If anyone George is the man to keep it perfect!!


----------



## Ray (8 Feb 2009)

I like that a lot George, very crisp, follows on from English Summer nicely in terms of your current style, I think you could frame them both and hang them next to one another.  I also like to see the settings you used to take the photo - thank you.  This is your Easy Carbo only scape, right?  Makes me want to trade my CO2 regulator in for a dosing pump.  I'm looking forward to the eventual unveiling of your discus tank more than ever...

Please tell me - whats the brown crypt back right - it looks like the one in my tank I that was labeled "Mi Oya" but everyone keeps telling me is not?


----------



## Mark Evans (8 Feb 2009)

Ray said:
			
		

> I'm looking forward to the eventual unveiling of your discus tank more than ever...



i've seen it   ooo baby!

IT'S RIGHT NEXT TO YOU MARK!.....

a perfectly scape 60cm?........i hardly noticed the tank, while i had me nose in NA book2 and a cup of tea at hand


----------



## George Farmer (8 Feb 2009)

aaronnorth said:
			
		

> scottturnbull said:
> 
> 
> 
> ...


Thanks, Aaron.



			
				Ray said:
			
		

> I like that a lot George, very crisp, follows on from English Summer nicely in terms of your current style, I think you could frame them both and hang them next to one another.  I also like to see the settings you used to take the photo - thank you.  This is your Easy Carbo only scape, right?  Makes me want to trade my CO2 regulator in for a dosing pump.  I'm looking forward to the eventual unveiling of your discus tank more than ever...
> 
> Please tell me - whats the brown crypt back right - it looks like the one in my tank I that was labeled "Mi Oya" but everyone keeps telling me is not?


Thanks, Ray.  

It was Easycarbo only but I suffered from a minor algae bloom, mainly staghorn.  I put it down to lack of water changes and neglecting dosing.  Basically I was lazy.  Tut tut!

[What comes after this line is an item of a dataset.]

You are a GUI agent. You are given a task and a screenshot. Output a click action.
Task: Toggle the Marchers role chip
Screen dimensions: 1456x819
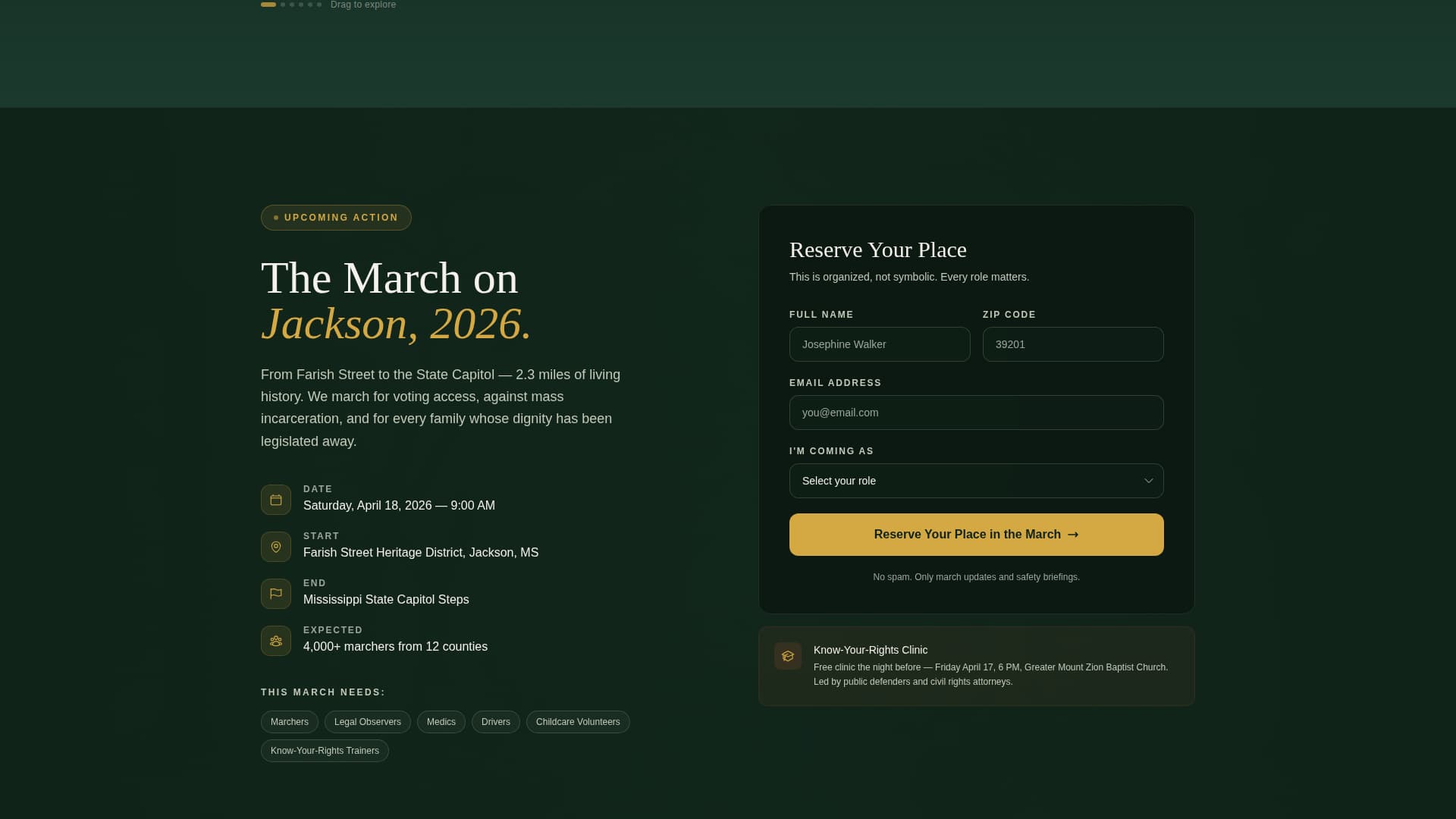click(289, 721)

So I'm back onto CO2 injection and regular daily dosing of TPN+ and Easy-Life products.

Anyway, I like to turn things into positives so I've photographed the algae and will do my next PFK article on algae and its causes/remedies.  

I think the crypt is 'Mi Oya', actually.  I could be wrong though - it wouldn't be the first time and it won't be the last!


----------



## George Farmer (8 Feb 2009)

saintly said:
			
		

> Ray said:
> 
> 
> 
> ...


Happy reading, Mark!

It was great to spend time with someone with such enthusiasm and talent for the hobby.


----------



## Mark Evans (8 Feb 2009)

The thing that i loved the most about this tank, is the complexity of the planting scheme.you can see it in the images, but once in front of it, it becomes even more apparent.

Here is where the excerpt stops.